# Sac de transport pour Ibook 14"



## semac (10 Décembre 2003)

Je cherche un sac de transport pour mon Ibook 14".
J'ai remarqué les sac SCRUMPLER du genre de celui de foguenne, avec poche pour camescope ou appareil photo.
Je voudrai un esprit sac à dos ou bandoulière mais pas la malette noir des années 80 !
En ce qui concerne ou peut-on trouver les sacs SCRUMPLER ailleurs que sur leur site ou un peu plus que les 3 ou 4 modèles proposé par Apple.

Merci pour vos précieuses infos.


----------



## sapin (11 Décembre 2003)

salut, je crois que www.tucano.it fait des sacs, malettes et autres secondes peaux pour ibook. Va jeter un oeil


----------



## Fat Boss Slim (11 Décembre 2003)

○ ○ ○ ○ ○ ○ ○

### Défis proposés
A) D'après la discussion sur le sac pour iBook, quel site web le message de sapin invite-t-il à consulter ?
B) Énumérez les pseudonymes de tous les auteurs de messages figurant dans la discussion sur le sac pour iBook.
C) Rédigez la suite de la discussion sur le sac pour iBook, à partir du point où elle s'interrompt.

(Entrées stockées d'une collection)
○ ○ ○ ○ ○ ○ ○

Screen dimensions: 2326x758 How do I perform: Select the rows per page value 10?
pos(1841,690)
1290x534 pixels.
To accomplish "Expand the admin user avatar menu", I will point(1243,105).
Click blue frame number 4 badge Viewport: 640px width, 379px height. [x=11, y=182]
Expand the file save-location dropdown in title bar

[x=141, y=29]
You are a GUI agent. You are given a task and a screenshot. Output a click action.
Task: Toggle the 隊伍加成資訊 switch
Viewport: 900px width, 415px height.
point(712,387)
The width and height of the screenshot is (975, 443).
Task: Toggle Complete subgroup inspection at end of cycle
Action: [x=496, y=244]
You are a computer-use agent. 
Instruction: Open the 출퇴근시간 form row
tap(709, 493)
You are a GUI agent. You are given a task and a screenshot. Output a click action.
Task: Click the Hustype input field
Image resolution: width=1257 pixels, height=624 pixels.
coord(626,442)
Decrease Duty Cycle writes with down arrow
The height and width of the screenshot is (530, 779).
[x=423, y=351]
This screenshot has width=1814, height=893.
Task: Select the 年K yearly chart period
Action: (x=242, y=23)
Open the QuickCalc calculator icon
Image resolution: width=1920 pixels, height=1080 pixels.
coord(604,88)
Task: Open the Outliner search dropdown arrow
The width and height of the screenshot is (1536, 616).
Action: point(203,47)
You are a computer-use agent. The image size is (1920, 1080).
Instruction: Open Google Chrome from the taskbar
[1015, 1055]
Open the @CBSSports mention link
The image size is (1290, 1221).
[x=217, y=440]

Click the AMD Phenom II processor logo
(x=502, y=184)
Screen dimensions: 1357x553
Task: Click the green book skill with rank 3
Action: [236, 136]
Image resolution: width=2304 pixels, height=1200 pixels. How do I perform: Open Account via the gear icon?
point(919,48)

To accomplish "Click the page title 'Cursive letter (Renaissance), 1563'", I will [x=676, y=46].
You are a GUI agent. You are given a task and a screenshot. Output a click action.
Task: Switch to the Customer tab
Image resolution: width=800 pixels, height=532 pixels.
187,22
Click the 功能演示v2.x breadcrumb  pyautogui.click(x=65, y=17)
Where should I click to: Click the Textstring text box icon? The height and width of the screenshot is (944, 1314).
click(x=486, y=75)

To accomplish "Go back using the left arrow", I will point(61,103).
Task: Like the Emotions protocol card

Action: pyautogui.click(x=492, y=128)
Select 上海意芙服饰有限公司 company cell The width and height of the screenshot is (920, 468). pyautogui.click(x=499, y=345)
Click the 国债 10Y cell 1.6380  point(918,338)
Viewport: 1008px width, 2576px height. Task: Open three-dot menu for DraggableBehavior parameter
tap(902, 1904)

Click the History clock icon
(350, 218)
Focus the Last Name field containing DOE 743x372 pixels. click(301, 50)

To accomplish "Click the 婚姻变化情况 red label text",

○ ○ ○ ○ ○ ○ ○

### Réponses par tâche
A) www.tucano.it

B) semac, sapin, Fat Boss Slim

C)
semac a dit:
			
		

> Je voudrai un esprit sac à dos ou bandoulière mais pas la malette noir des années 80 !








 c'est justement un sac noir que je viens d'acheter pour récent iBook d'occase...


----------



## semac (11 Décembre 2003)

Merci Sapin, je sais pas si t'es commerco chez eux mais ils ont des super produits !!
Y'en a presque trop je ne sais plus quoi choisir !!


----------



## rezba (11 Décembre 2003)

jette aussi un coup d'oeil chez  Hedgren , c'est beau et très bien fait.


----------



## semac (11 Décembre 2003)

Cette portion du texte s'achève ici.